South Korean fabless AI chip startup Rebellions has secured $400 million in a pre-IPO funding round, pushing its valuation to approximately $2.34 billion. The massive capital injection signals growing investor confidence in alternative chip makers challenging NVIDIA's long-standing grip on the AI hardware market.
The round was led by Mirae Asset Financial Group and the Korea National Growth Fund. It comes just months after the company completed a $250 million Series C in November, and follows a $124 million Series B closed in 2024. With this latest raise, Rebellions' total funding now stands at $850 million — $650 million of which was raised in just the last six months.
The funding arrives as the company pursues an aggressive global expansion strategy and prepares for a public listing later this year.
What Rebellions Does
Founded in 2020, Rebellions designs AI chips while outsourcing their manufacturing — a model known as fabless. The startup's chips are purpose-built for inference, the computational process that allows trained AI models to respond to user queries in real time. Inference has grown in importance as large language models have matured and entered widespread commercial deployment — making fast, efficient, and cost-effective inference hardware a top priority for tech companies worldwide.

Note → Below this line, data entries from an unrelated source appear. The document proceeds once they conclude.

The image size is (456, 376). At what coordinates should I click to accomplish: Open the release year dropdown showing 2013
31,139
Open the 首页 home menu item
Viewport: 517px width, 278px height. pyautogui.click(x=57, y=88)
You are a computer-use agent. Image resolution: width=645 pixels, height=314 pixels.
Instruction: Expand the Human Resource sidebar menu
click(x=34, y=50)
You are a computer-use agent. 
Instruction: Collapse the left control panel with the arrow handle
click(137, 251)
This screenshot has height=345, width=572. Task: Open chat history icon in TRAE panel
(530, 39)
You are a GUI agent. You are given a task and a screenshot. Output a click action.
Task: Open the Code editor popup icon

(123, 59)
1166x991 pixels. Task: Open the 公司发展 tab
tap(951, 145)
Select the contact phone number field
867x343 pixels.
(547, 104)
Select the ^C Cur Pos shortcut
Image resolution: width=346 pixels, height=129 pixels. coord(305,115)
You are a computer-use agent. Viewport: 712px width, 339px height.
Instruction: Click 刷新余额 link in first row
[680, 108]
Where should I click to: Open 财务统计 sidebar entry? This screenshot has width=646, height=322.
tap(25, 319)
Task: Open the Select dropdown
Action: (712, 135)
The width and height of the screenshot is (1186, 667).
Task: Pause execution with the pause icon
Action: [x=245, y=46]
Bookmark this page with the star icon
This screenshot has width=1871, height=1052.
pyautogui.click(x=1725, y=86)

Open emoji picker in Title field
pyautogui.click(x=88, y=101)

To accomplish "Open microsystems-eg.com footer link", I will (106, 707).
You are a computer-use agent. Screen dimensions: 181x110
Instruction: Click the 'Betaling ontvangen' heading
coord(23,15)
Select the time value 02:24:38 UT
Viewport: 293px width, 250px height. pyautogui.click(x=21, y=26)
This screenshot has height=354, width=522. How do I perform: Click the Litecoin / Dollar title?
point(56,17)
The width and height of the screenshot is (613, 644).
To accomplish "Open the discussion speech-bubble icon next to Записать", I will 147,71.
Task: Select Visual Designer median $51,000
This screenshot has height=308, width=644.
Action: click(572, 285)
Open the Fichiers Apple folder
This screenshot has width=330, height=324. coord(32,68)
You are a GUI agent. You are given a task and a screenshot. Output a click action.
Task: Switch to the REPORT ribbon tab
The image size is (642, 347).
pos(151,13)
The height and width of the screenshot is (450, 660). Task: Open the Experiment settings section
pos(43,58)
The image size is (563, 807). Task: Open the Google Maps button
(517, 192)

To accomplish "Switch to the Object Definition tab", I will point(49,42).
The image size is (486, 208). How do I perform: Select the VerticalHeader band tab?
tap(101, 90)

CEO and co-founder Sunghyun Park described the shift in the industry's priorities. He noted that AI is now evaluated based on its ability to function at scale in real-world conditions, under power constraints, and with a clear economic return. According to Park, this shifts the center of gravity toward inference infrastructure and the software that makes it usable.
New Products Announced
Alongside the funding announcement, Rebellions unveiled two new products: RebelRack and RebelPOD, both described as AI infrastructure platforms. RebelPOD is a production-ready unit of inference compute designed for immediate deployment. RebelRack, on the other hand, integrates multiple racks into a scalable cluster built for large-scale AI operations.
These products represent Rebellions' push beyond individual chip design into full-stack inference infrastructure — a move that could make it more competitive against established players offering end-to-end solutions.
Global Expansion in Full Swing
Rebellions' Chief Business Officer Marshall Choy, who leads the company's international growth, told TechCrunch that the company has recently established entities in the United States, Japan, Saudi Arabia, and Taiwan.
In the U.S., Rebellions is building out its ecosystem of technology partners and plans to target cloud providers, government agencies, telecom operators, and Neoclouds — the new wave of cloud infrastructure companies emerging to serve AI-specific workloads.
Choy declined to comment on specific IPO timing, though the company has publicly acknowledged its intention to go public this year.
Challenging NVIDIA's Dominance
Rebellions belongs to a new generation of chip startups seeking to challenge NVIDIA's once-dominant position in the AI chip market. While NVIDIA remains the clear leader, its hold has begun to face real pressure from multiple directions.
Major technology companies including AWS, Meta, and Google have also invested heavily in developing their own custom AI chips, further fragmenting a market that was once almost entirely NVIDIA's territory. This trend has created an opening for startups like Rebellions that can offer specialized, cost-efficient alternatives focused on inference rather than training.
Why It Matters
The AI chip market is at an inflection point. As AI models become more commercially embedded — powering everything from customer service chatbots to autonomous systems — the demand for efficient inference computing is skyrocketing. Training a model is a one-time investment, but inference runs continuously, making it the dominant long-term cost for any AI deployment.
Rebellions' rapid fundraising pace, expanding global presence, and new infrastructure products suggest it is positioning itself not just as a chip designer but as a full-scale inference platform company. With an IPO on the horizon and $850 million in the bank, the startup is making a strong case that the future of AI hardware will not belong to NVIDIA alone.